The company now operates some sixteen different facilities around the world, most of which either build cars or produce parts for them. Most recently, the automaker recently delivered the first vehicles (Model Y crossovers) built at its new factory in Germany (known as Giga Berlin, the Berlin Gigafactory or Gigafactory 4).
Last year was the automaker’s best in terms of sales volume, since it was able to sell nearly one million vehicles - 936,172 to be precise - marking an almost 90 percent increase year-over-year compared to 2020 when the company just missed reaching the 500,000 sales mark; that was again a significant improvement over 2019 when 367,500 units were delivered.
The 20-million sales per annum by the early 2030s seems like a big number, but it is what Elon Musk stated on the sidelines of the first Giga Berlin deliveries. Automotive News quotes the Tesla CEO as saying
I think it's aggressive, but not impossible, that we could do 20 million cars in 10 years. And that would be a good number because there's 2 billion cars and trucks in the world that are in active use, so 20 million would be then 1 percent of the global fleet per year.

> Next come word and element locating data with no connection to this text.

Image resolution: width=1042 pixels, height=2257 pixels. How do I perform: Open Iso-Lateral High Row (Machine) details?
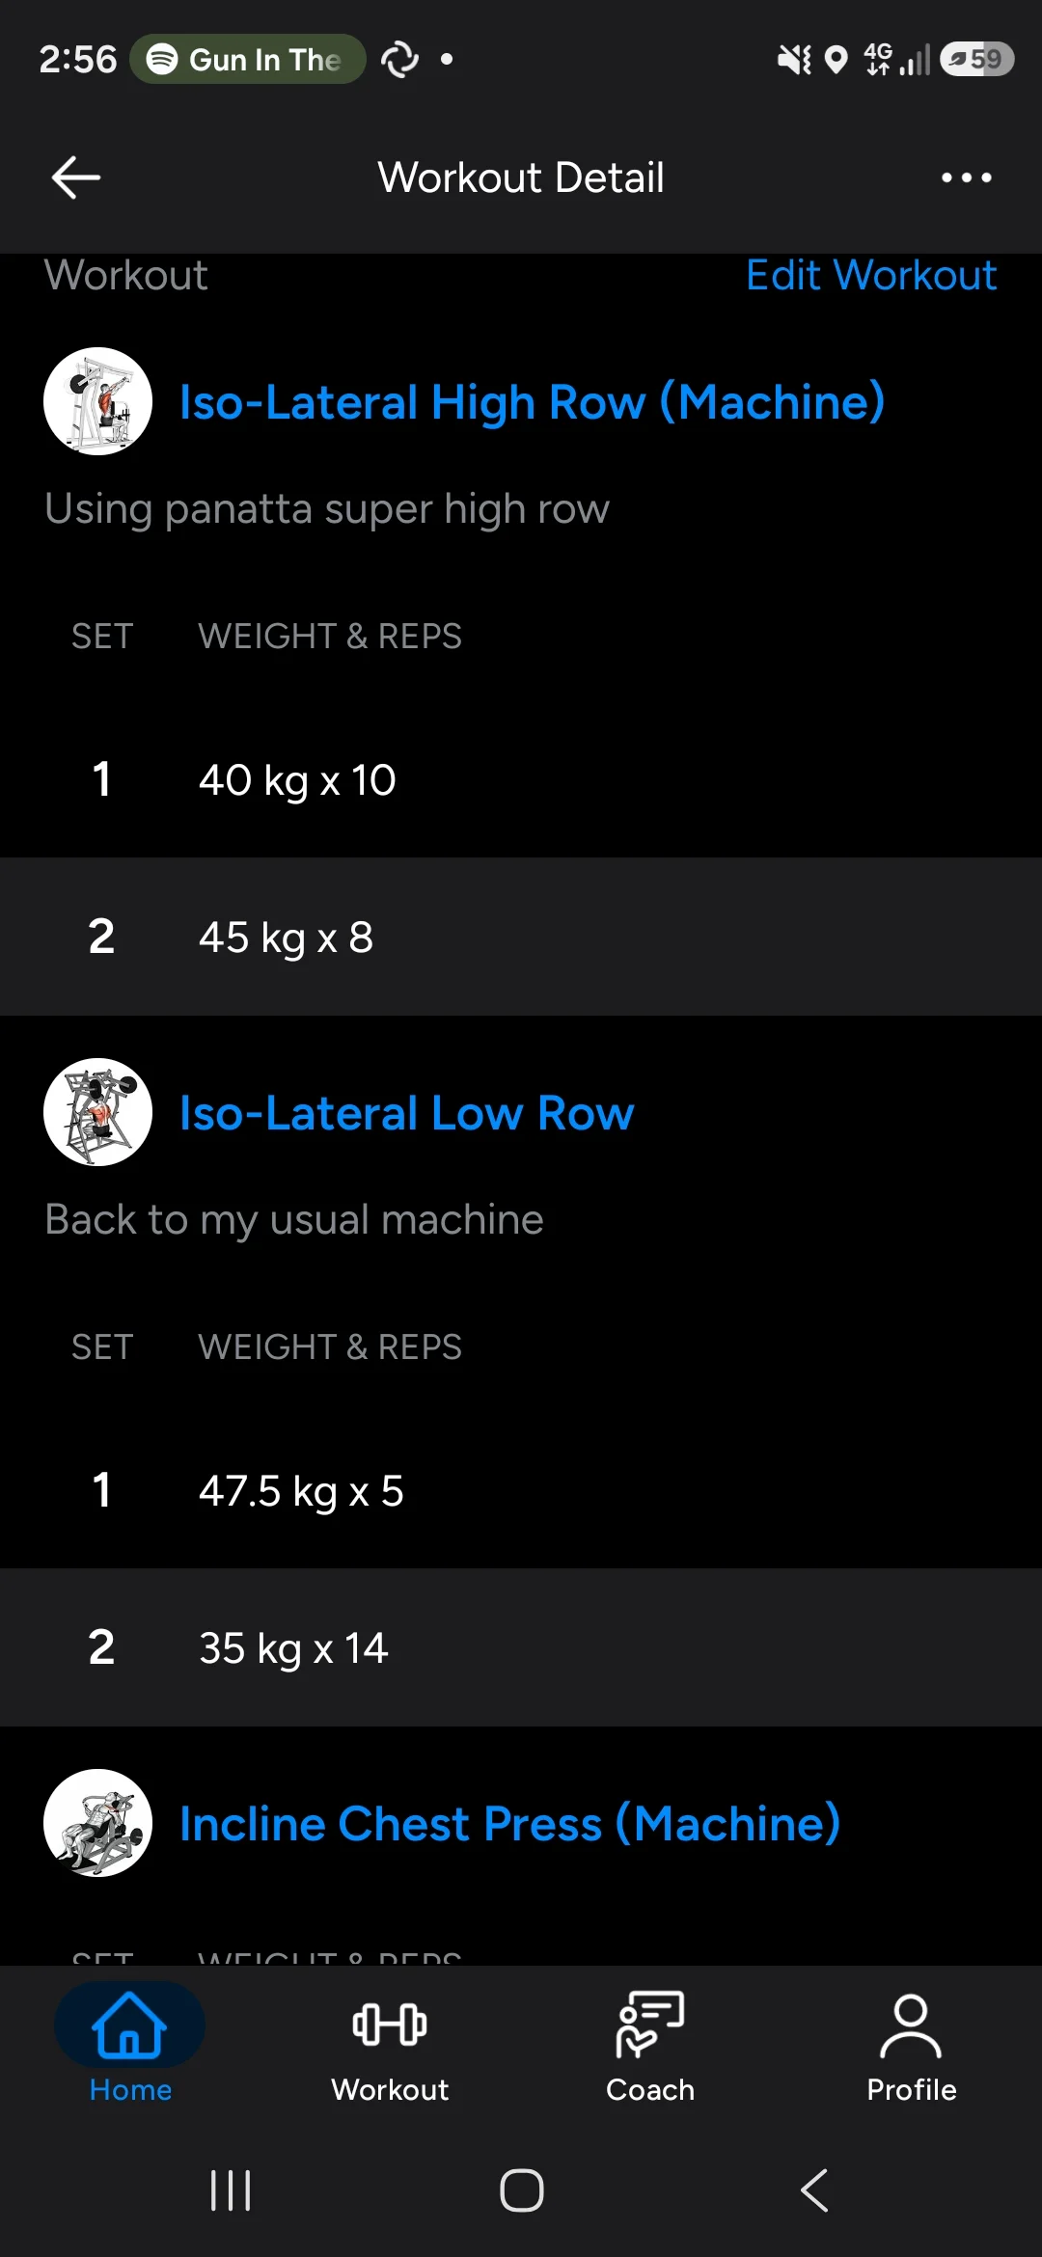[533, 402]
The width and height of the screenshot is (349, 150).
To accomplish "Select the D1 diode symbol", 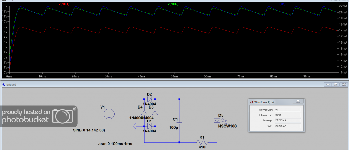I will tap(149, 126).
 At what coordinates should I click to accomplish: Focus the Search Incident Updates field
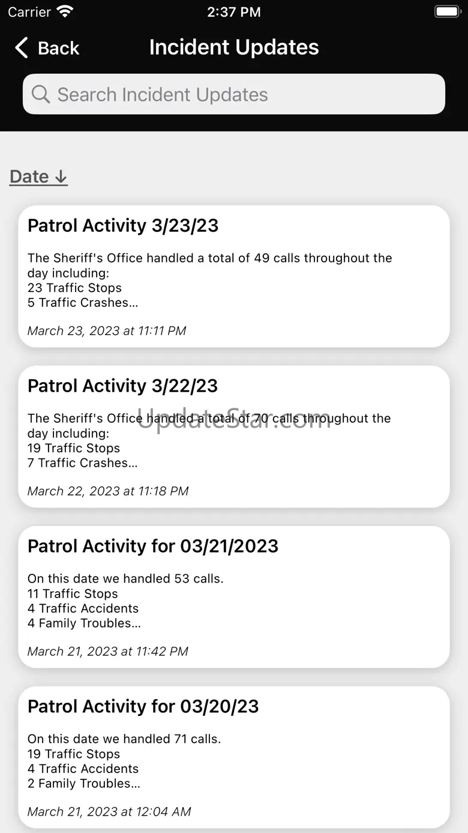[234, 94]
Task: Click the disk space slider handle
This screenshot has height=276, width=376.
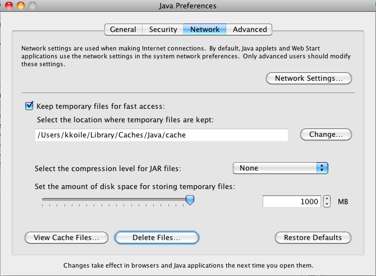Action: click(190, 200)
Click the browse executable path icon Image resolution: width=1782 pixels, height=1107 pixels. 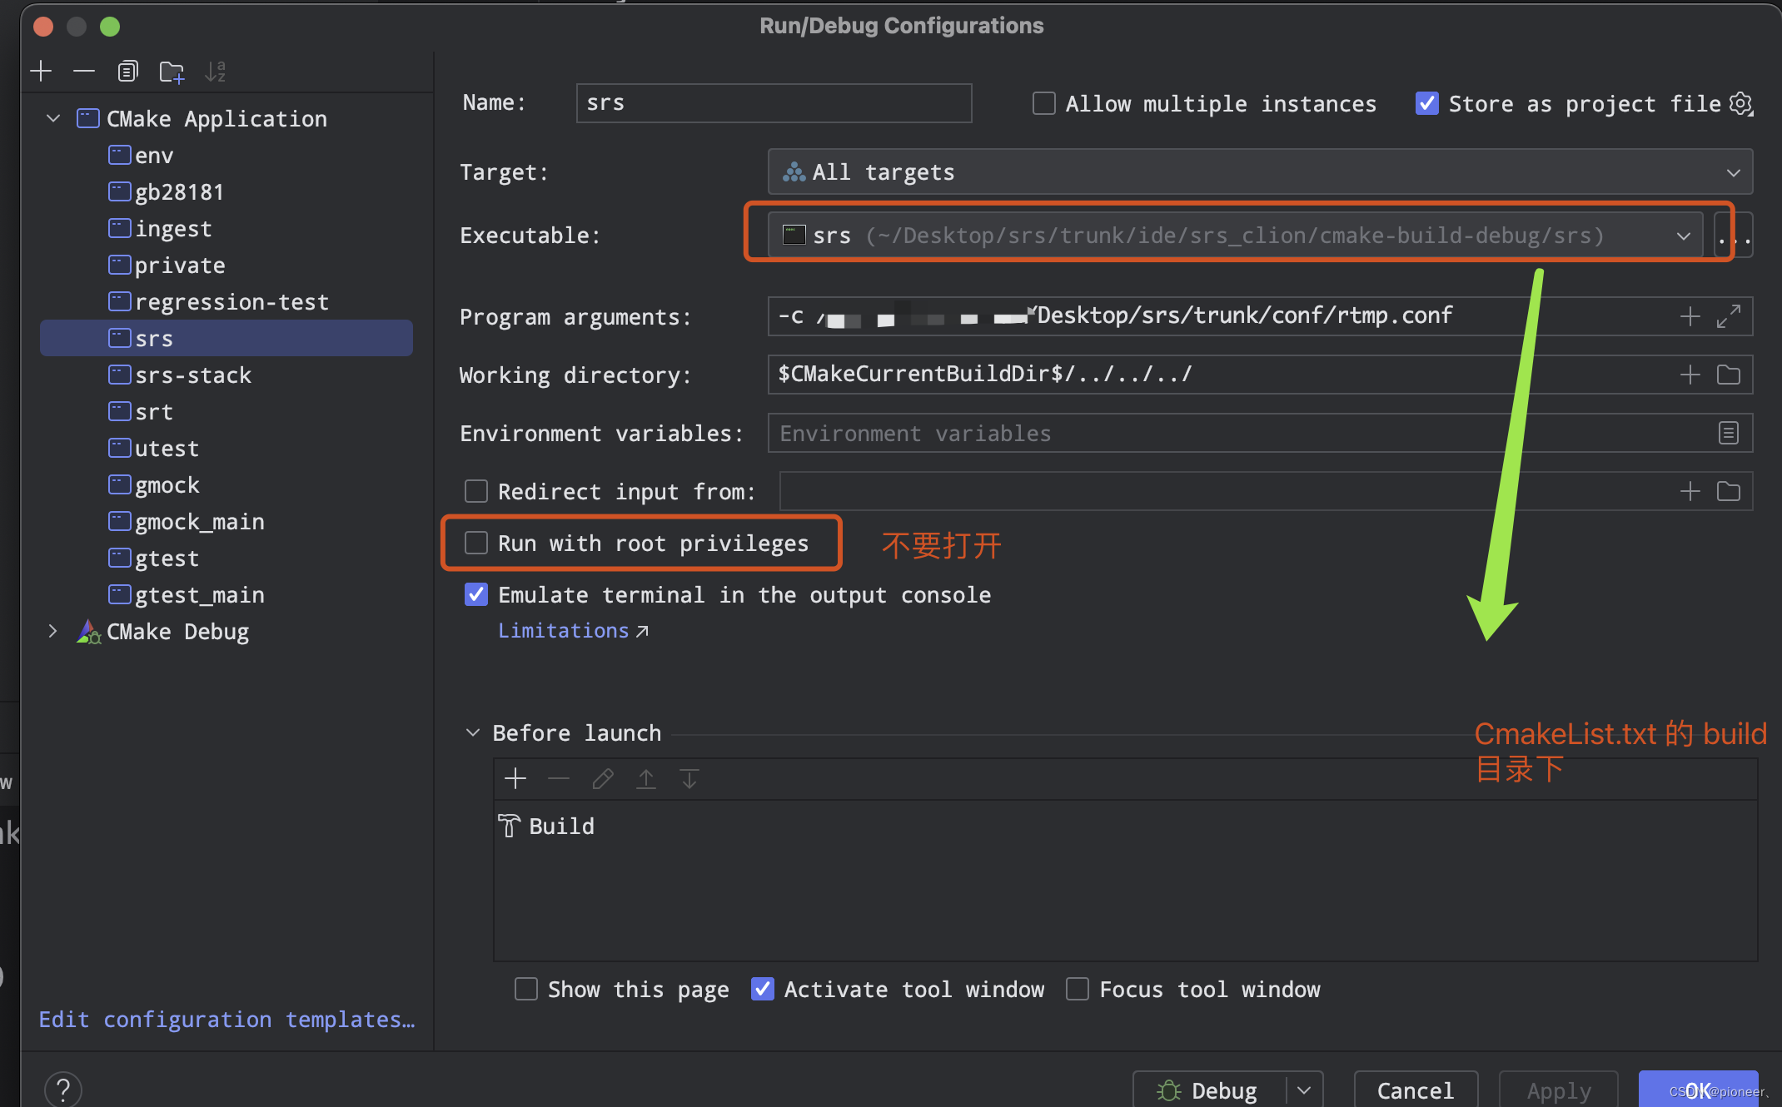tap(1732, 235)
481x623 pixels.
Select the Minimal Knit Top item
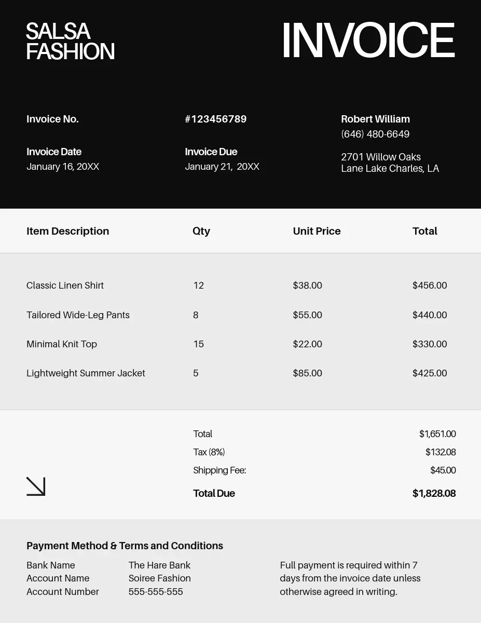pyautogui.click(x=62, y=344)
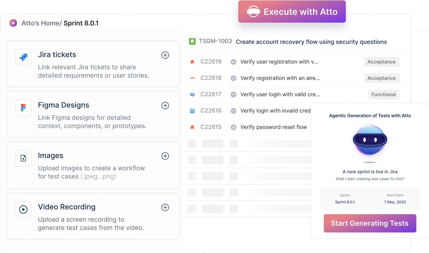Expand Video Recording with the plus button
The image size is (429, 253).
(165, 207)
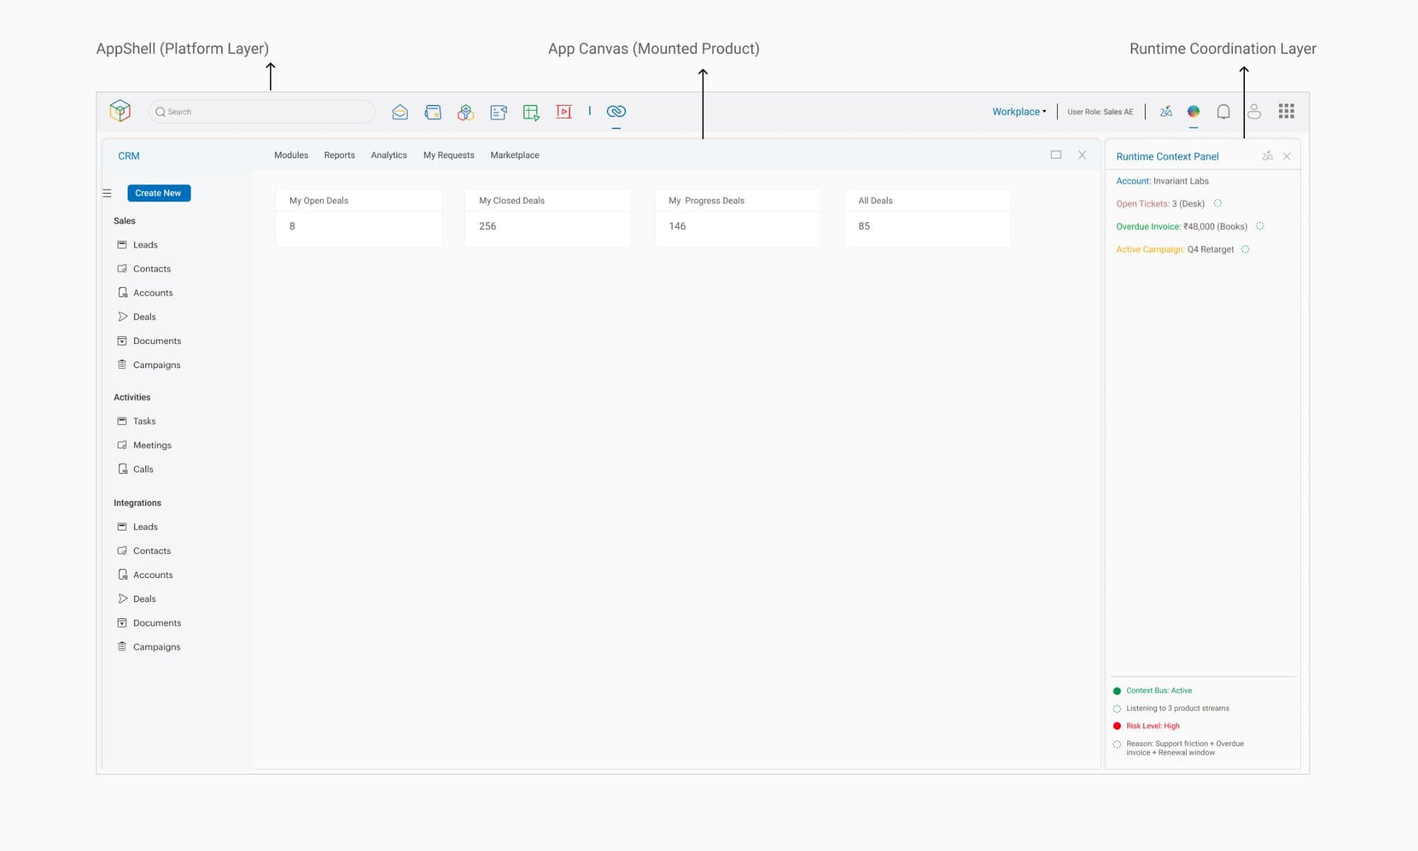
Task: Toggle the sidebar hamburger menu collapse
Action: [x=106, y=192]
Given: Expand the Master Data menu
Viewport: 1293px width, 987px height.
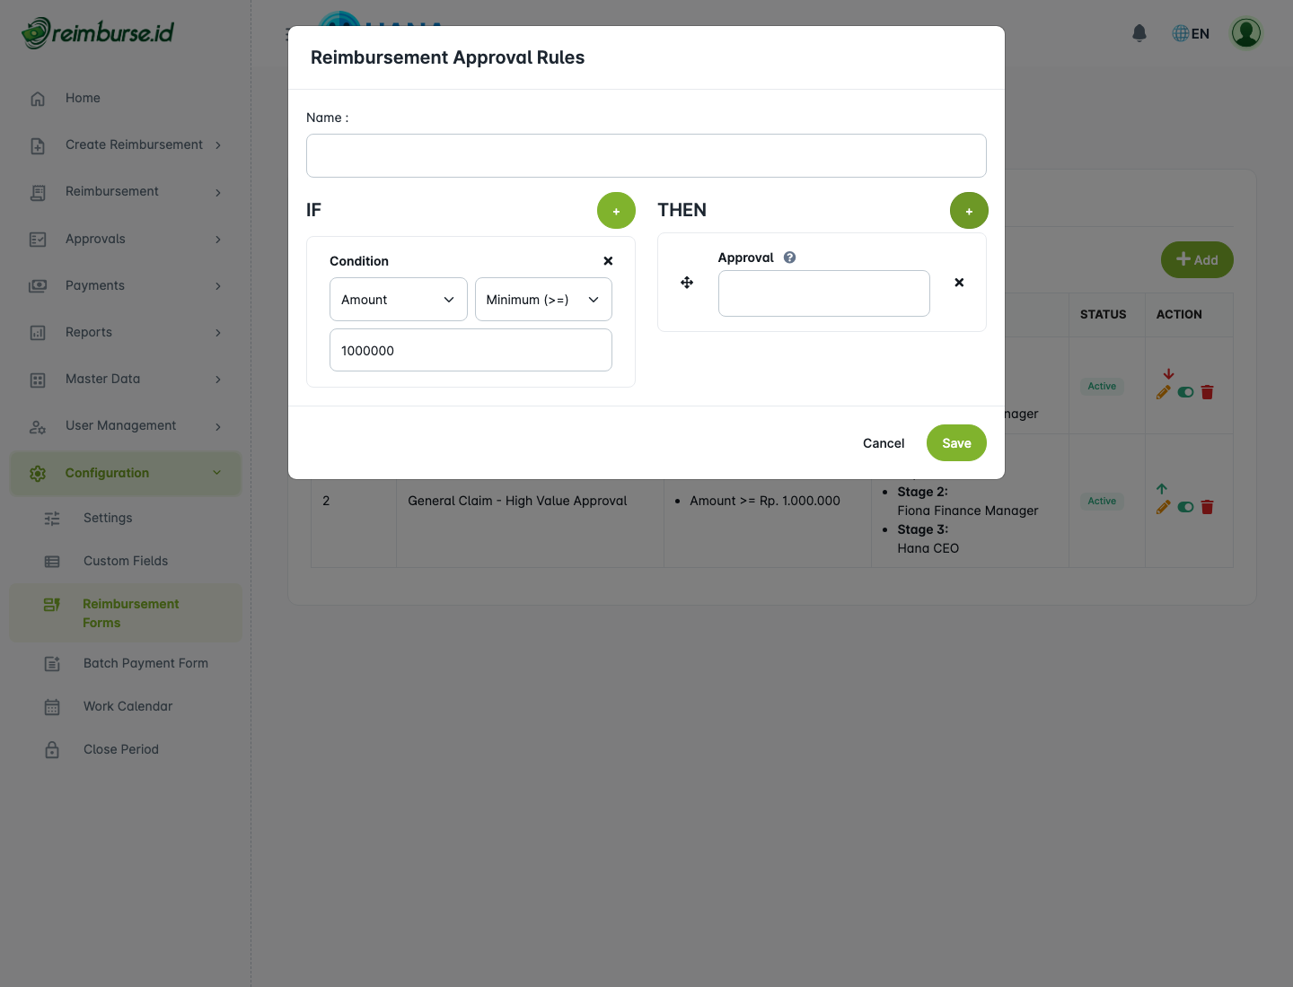Looking at the screenshot, I should click(x=126, y=379).
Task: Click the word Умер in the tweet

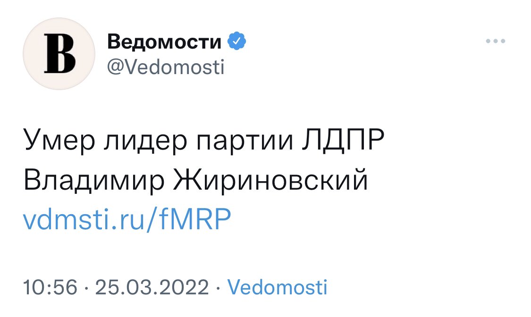Action: 59,141
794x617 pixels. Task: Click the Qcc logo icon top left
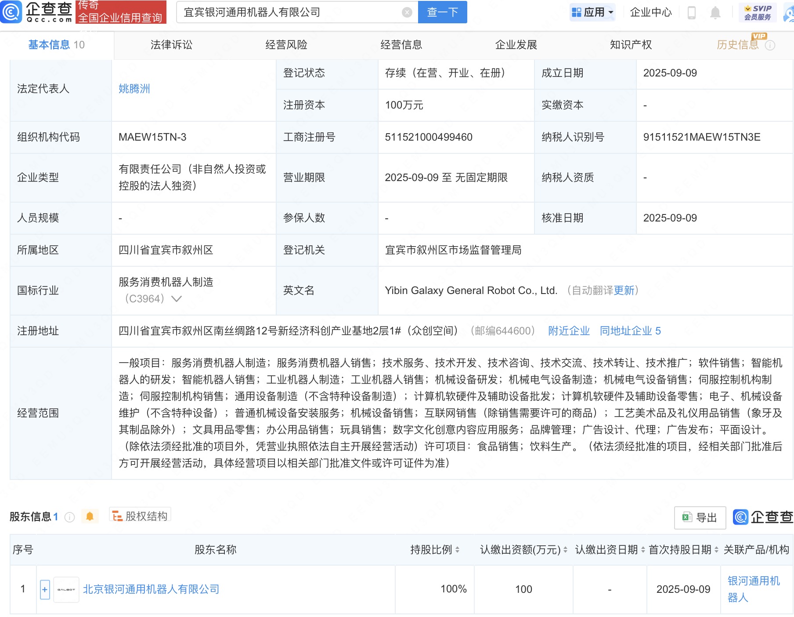pos(11,12)
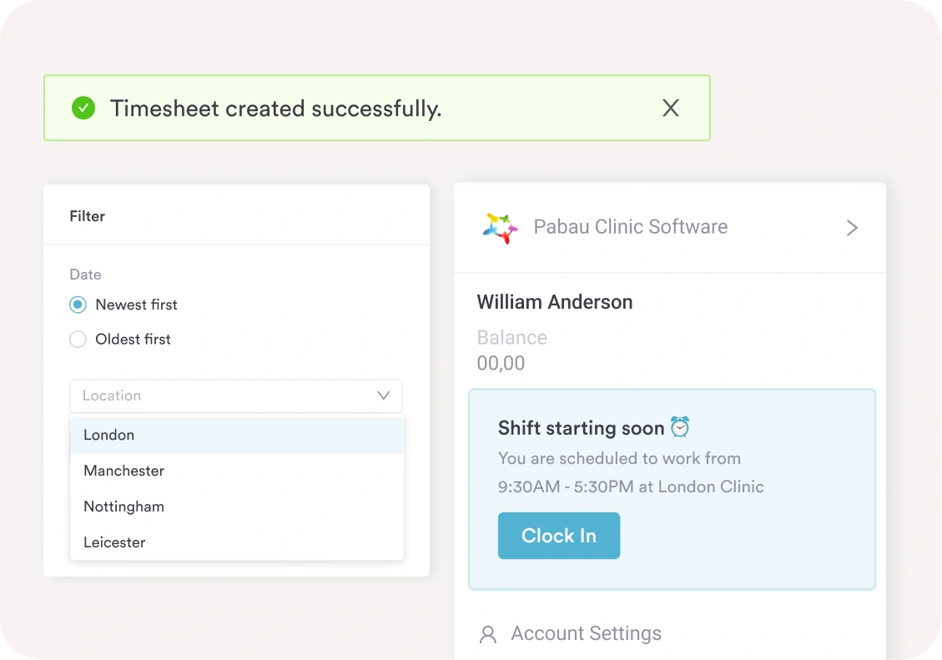Click the Pabau Clinic Software title
Viewport: 942px width, 660px height.
point(630,227)
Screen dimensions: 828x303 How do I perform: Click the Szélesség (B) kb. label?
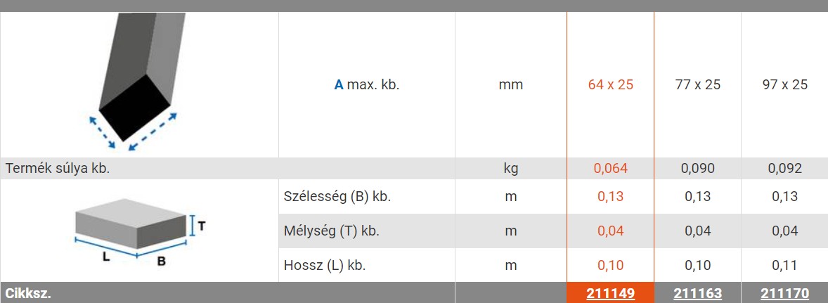[337, 196]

Tesla will also expand its model roster by then - it will not keep building the same four models that it offers now. In regard to this, Musk expects that
As we are able to ramp production and satisfy demand in our existing markets, then we will be able to expand to other markets and we will also add additional products.
The newly inaugurated production facility in Germany is expected to reach an output of 500,000 cars yearly by 2025 - this year it is expected to produce around 54,000 vehicles, then 280,000 in 2023 and the ramp-up will continue until 2025.